Hier dachte sich Martin: welch sonderbarer Zusatz. So lädt er wohl doch mehr als acht Personen ein. Er musste schmunzeln. Die strengsten Regeln schienen aufweichbar zu sein.

Nach dem Eid folgte die offizielle Zepterübergabe des alten Rektors an seinen Nachfolger. Jede Fakultät verfügte über Insignien und Kleinodien als Zeichen ihrer Eigenständigkeit, Hoheit und Würde. Das Ornat des Rektors war aus kostbarem Stoff. Ein Magister übergab ihm seine Petschaft, eine Art Siegel, das die Rektoren und Dekane führten. Solch ein eigenes Zeichen, gleichsam wie ein Wappen, wollte Martin auch einmal besitzen. Als Jurist vielleicht mit der Justitia, dem Symbol der Gerechtigkeit, wenigstens aber mit einer Waage darauf. Er träumte vor sich hin und verpasste fast, sich zum Gebet zu erheben, hätte Alexis ihm nicht derbe seinen Ellenbogen in die Seite gestoßen.

Am nächsten Tag, am 2. Mai, erfolgte die feierliche Einschreibung in der Michaeliskirche. Um zehn Uhr in Verbindung mit dem Gottesdienst wurden die angehenden Studenten einer nach dem anderen einzeln nach vorne zum Altar aufgerufen, wo sie vor dem Rektor stehend ihre Eidesformel sprechen mussten. Als Martin Jodokus Trutvetter gegenüberstand, lächelte er ihn väterlich an und nahm ihm damit die letzte Unsicherheit. Nach dem Eid trat er zum Schreiber, der ihn als »Martinus Ludher ex Mansfeld« mit geschwungenen Lettern in die Universitätsmatrikel, ein dickes, schweres ledergebundenes Buch, eintrug.
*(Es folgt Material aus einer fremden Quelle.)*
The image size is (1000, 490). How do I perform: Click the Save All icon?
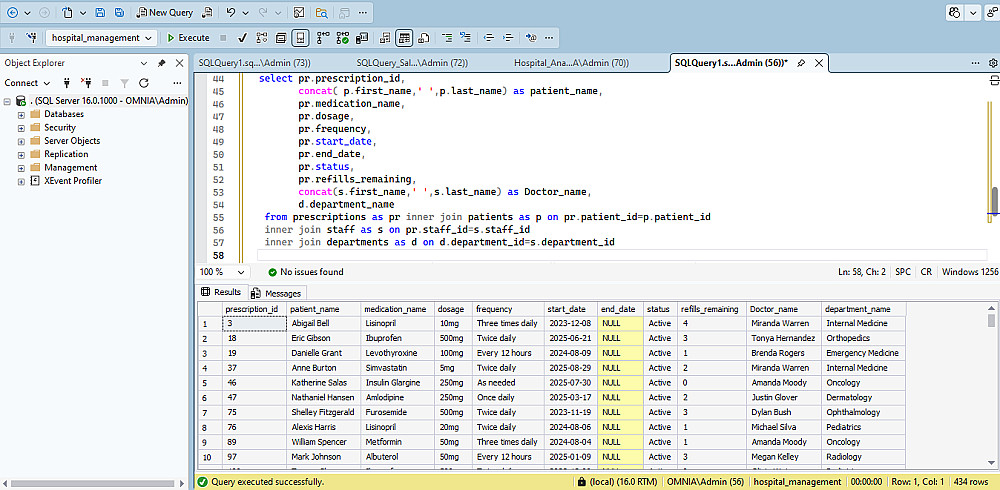tap(119, 12)
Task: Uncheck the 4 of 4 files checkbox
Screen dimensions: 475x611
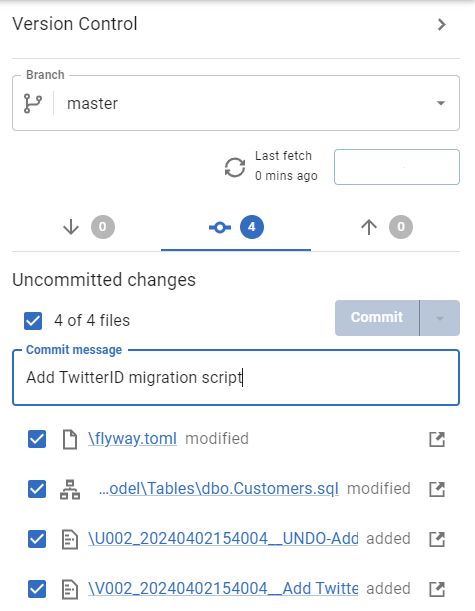Action: point(33,321)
Das Lernen bereitete Martin Freude. Er versäumte nie eine Vorlesung, befragte gerne seine Lehrer und besprach sich in Ehrerbietung mit ihnen. Alexis fiel das Studium schwerer.

»Komm, fleißig gebetet ist über die Hälfte studiert! Das eine kannst du bereits, das andere erkläre ich dir noch mal. Danach machen wir Übungen, die unseren Körper gesund halten. In einem gesunden Körper wohnt ein gesunder Geist!« Martin wusste immer einen klugen Spruch. Er hatte kürzlich den kleinen Weg zwischen der Burse und dem Frauenkloster entlang des Flusses für sich entdeckt und ermunterte seine Zimmergenossen, vor der Schließzeit der Burse bis zu den Inseln zu rennen und dort Liegestütze, Kniebeugen und Klimmzüge an einigen großen starken Ästen zu machen. Am Ende des Weges verzweigte sich die Gera und bildete kleine Inseln. Der Breitstrom ging hier in die Wilde Gera über, und die Schmale Gera trennte sich von ihr ab. Sieben Wassermühlen gab es hier. Martin hatte den Platz gleich zu seinem Lieblingsort auserkoren.